そのまま肩を貸してもらってなんとか立ち上がり、出口に向かう。カインが扉を開けて振り返り、唖然として見つめる大勢の人たちに告げた。
「すみません、突然お騒がせしました。ノアも着替えを持ってきてはおりませんし、今日はこのへんで失礼させていただきます。」
丁寧に言うと、彼は頭を下げて私をそっと抱き上げた。私の状態をどこまで把握しているのか、痛くないように気を遣ってくれているのがわかった。

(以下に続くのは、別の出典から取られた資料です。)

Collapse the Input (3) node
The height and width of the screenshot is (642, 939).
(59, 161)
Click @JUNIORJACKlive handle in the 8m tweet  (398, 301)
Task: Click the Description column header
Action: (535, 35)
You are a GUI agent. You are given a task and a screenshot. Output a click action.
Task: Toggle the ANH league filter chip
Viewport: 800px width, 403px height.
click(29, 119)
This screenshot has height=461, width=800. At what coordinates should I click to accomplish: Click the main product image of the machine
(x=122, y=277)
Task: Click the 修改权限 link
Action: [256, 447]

そのまま廊下に出てカインの部屋にまっすぐ向かい、ベッドの上に優しく下ろされた。一度刺さってしまった針(?)はまだそのままであるようで、声をだそうとすると肺が痛むのがわかる。
「ノア、ドレスを脱ぎなさい。」
「…だめっ…痛い…苦しいの」
「分かった。ゆっくり脱がせるから痛かったら言え。でも多少は我慢してくれよ?」
そう言うと彼は私の隣に座り、ゆっくりとボタンやホックを外し始めた。割れ物に触るような手つきで、それでも手際よくことを進めるもので、痛みも苦しみも悪化する様子はない。
「さて、少しでもいいから腕上がるかな?」
「うん…」
そっと腕を上げると、するりとドレスを剥がされ、白い下地のワンピースが覗く。しかしそれは既に白の無地ではなくなっていて、赤黒くなった血が滲んで、所々は薄い赤のワインのシミが出来ている。

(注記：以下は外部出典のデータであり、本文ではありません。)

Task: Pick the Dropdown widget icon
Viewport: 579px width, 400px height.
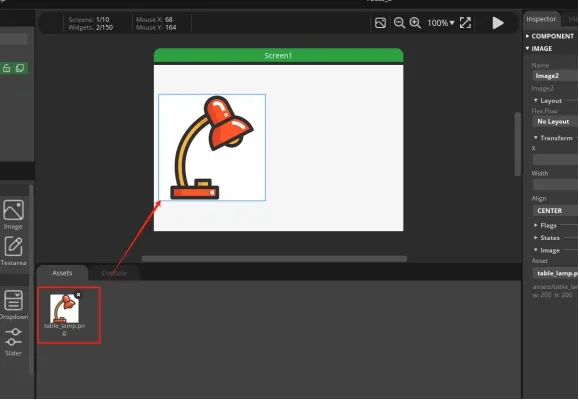Action: coord(14,300)
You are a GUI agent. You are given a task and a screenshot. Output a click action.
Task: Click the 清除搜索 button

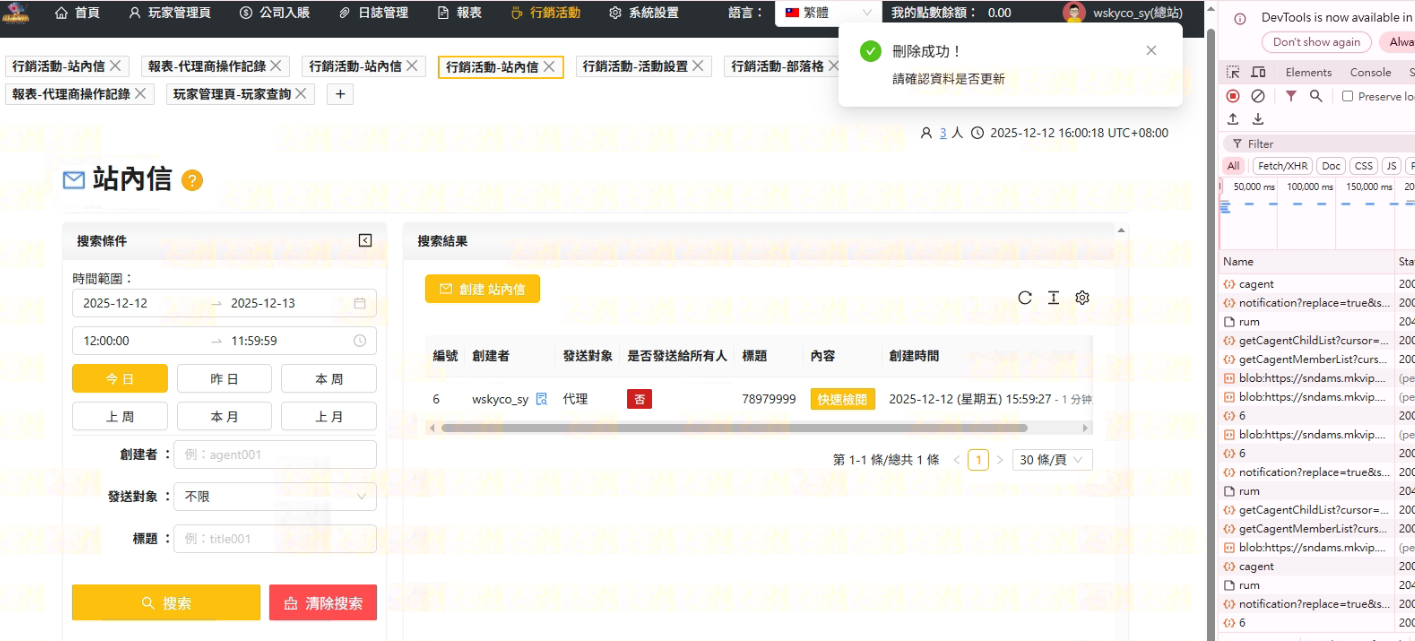(x=323, y=603)
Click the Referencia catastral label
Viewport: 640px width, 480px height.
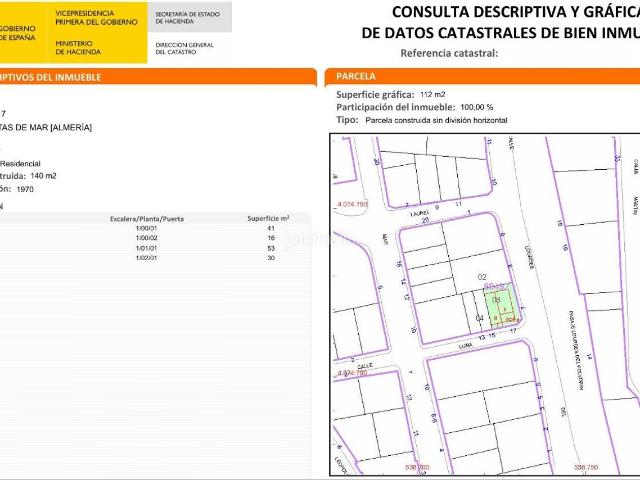(448, 53)
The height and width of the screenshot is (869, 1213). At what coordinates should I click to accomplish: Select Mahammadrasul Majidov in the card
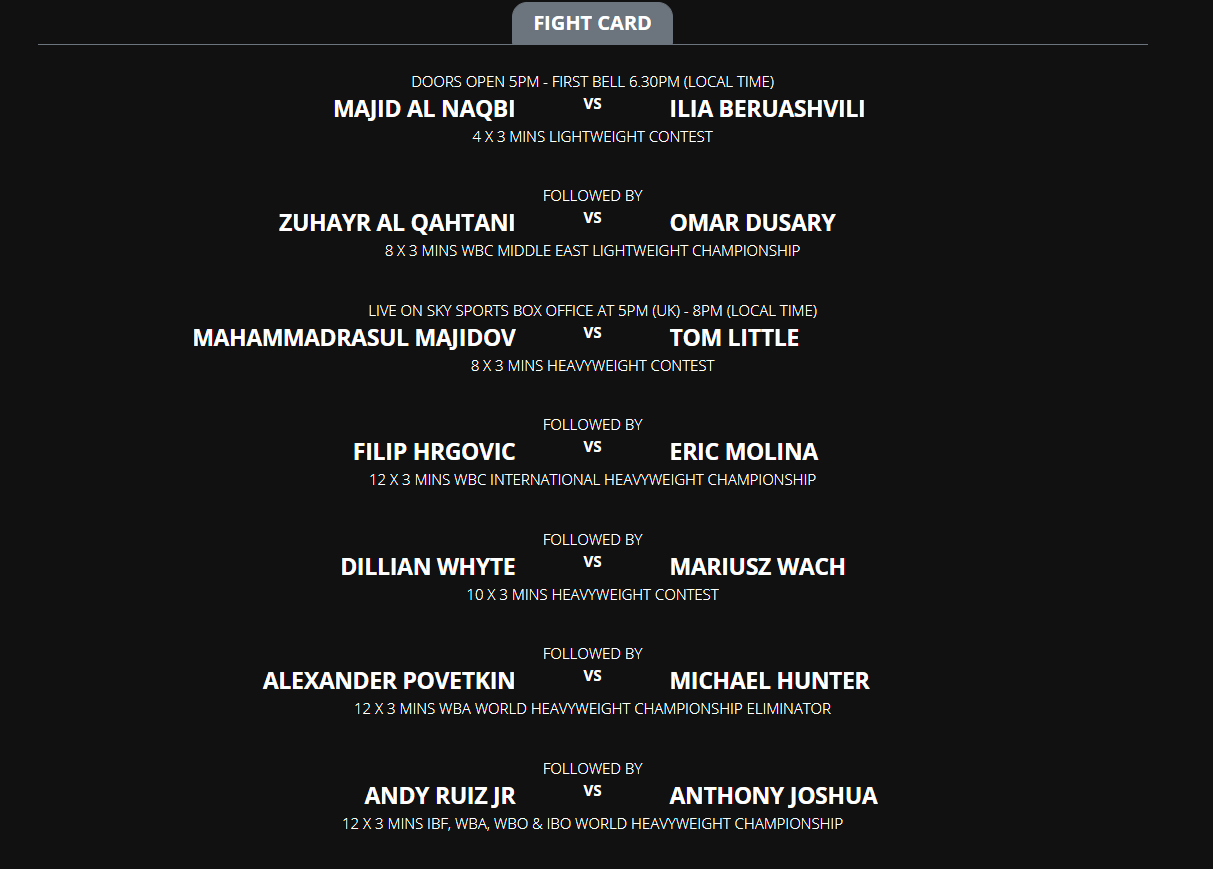point(354,338)
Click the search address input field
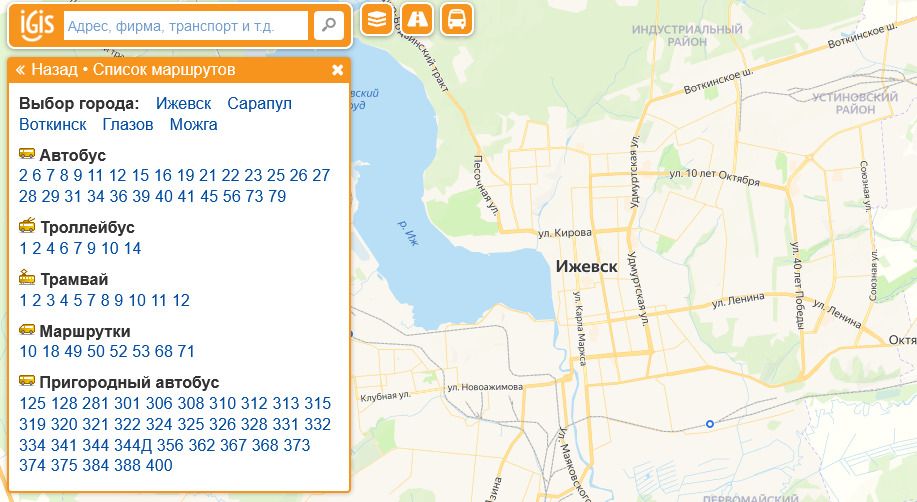 [x=186, y=26]
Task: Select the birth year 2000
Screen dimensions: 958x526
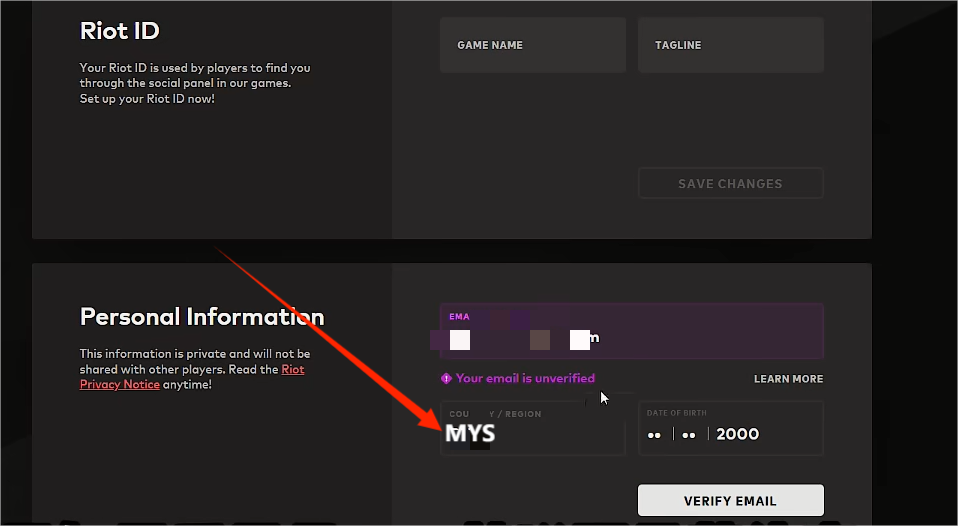Action: pos(738,434)
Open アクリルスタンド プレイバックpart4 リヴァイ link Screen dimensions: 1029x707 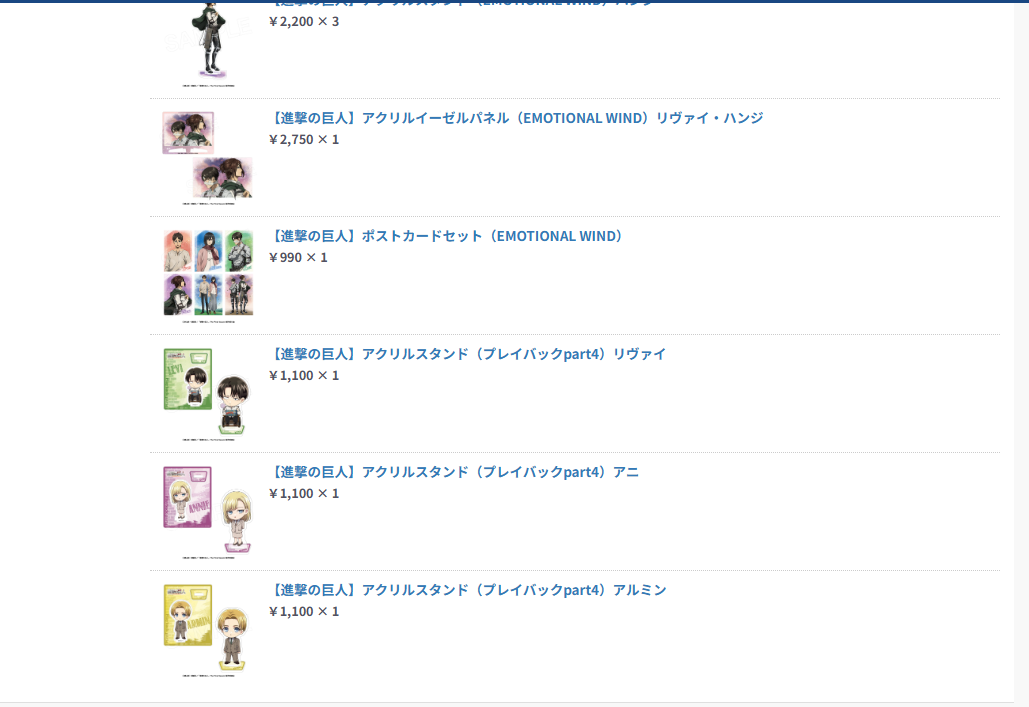tap(468, 354)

出血が治まっている様子はなく、少しずつ遠のいていく意識が本格的に薄れ始めた。
「これは…ちょっと失礼するよ。」
そう言うとカインはワンピースの裾から手を入れて刺さっているものを抜き取った。
やはりそれは針のようなもので、縫い針よりは少し長い、医療などで使うものに見えた。その針の先端を少しなぞった彼は、その指の匂いを嗅いで目を見開いた。